*** Document segment

HUNDRED AND FIFTY-FIRST DAY

MONDAY, 10th JUNE, 1946

THE PRESIDENT: I call on counsel for the defendant
Seyss-Inquart.

DR. STEINBAUER (counsel for the defendant Seyss-Inquart):
Your Lordship, gentlemen of the Tribunal, I open the defence
case with the last words spoken by Dr. Schuschnigg, as he
resigned from the Austrian Chancellorship on 11th March,
1938, the words: "God protect Austria."

It is a coincidence in history that at a time when the
question of the Anschluss is discussed here with reference
to the person of Seyss-Inquart, the four foreign ministers
are preparing the peace treaties on the basis of the same
events. May I, therefore, draw the Tribunal's attention to
my documents on this matter and ask that I be permitted to
quote from them at more length than I had originally
intended?

Now, with the permission of the Tribunal, may I begin with
the examination of the defendant as witness in his own
defence.

******
*** Given data

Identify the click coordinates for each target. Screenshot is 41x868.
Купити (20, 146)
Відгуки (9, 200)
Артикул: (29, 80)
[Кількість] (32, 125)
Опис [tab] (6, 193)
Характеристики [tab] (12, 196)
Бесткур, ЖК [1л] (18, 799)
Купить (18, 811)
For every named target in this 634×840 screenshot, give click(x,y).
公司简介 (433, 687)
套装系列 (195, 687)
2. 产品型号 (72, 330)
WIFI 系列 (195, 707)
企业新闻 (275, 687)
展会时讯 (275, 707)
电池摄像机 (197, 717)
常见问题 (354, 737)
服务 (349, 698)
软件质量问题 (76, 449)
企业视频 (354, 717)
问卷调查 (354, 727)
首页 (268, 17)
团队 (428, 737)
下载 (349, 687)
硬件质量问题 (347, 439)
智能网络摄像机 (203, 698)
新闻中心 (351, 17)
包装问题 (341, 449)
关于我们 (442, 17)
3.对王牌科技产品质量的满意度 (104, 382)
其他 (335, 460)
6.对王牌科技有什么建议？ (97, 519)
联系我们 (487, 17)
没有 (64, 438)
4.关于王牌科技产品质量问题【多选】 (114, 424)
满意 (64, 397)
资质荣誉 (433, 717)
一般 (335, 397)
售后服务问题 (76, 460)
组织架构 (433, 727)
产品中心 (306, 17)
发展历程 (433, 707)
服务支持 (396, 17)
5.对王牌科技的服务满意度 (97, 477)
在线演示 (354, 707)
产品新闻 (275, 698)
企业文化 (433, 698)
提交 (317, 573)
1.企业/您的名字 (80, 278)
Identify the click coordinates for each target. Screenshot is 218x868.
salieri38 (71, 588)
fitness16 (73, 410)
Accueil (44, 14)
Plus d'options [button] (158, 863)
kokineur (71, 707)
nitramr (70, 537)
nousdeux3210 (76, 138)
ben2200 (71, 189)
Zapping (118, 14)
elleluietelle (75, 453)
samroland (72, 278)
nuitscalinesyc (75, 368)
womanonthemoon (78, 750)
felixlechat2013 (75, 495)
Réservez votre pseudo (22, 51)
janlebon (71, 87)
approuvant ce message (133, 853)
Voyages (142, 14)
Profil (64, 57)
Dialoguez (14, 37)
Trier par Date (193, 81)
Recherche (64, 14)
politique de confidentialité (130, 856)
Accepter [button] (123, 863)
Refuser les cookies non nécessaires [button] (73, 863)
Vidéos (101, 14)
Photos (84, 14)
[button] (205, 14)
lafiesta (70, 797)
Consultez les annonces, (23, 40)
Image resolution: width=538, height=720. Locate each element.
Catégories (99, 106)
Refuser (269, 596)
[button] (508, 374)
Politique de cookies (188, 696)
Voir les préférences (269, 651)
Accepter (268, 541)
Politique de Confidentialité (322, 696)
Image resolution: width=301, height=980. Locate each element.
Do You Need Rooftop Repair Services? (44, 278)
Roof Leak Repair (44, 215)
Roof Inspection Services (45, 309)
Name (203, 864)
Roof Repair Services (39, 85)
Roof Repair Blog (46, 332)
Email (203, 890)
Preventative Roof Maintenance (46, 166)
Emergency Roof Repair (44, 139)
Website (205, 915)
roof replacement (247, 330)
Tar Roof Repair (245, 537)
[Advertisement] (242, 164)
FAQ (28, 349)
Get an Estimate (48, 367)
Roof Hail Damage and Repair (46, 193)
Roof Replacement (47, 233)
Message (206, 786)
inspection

******

■ Goal of the exercise
In the Tribunal proceedings of June 10, 1946, shown above, what words does Dr. Steinbauer use to open the defense case for Seyss-Inquart?

■ Correct result
"God protect Austria," the last words Dr. Schuschnigg spoke as he resigned from the Austrian Chancellorship on March 11, 1938.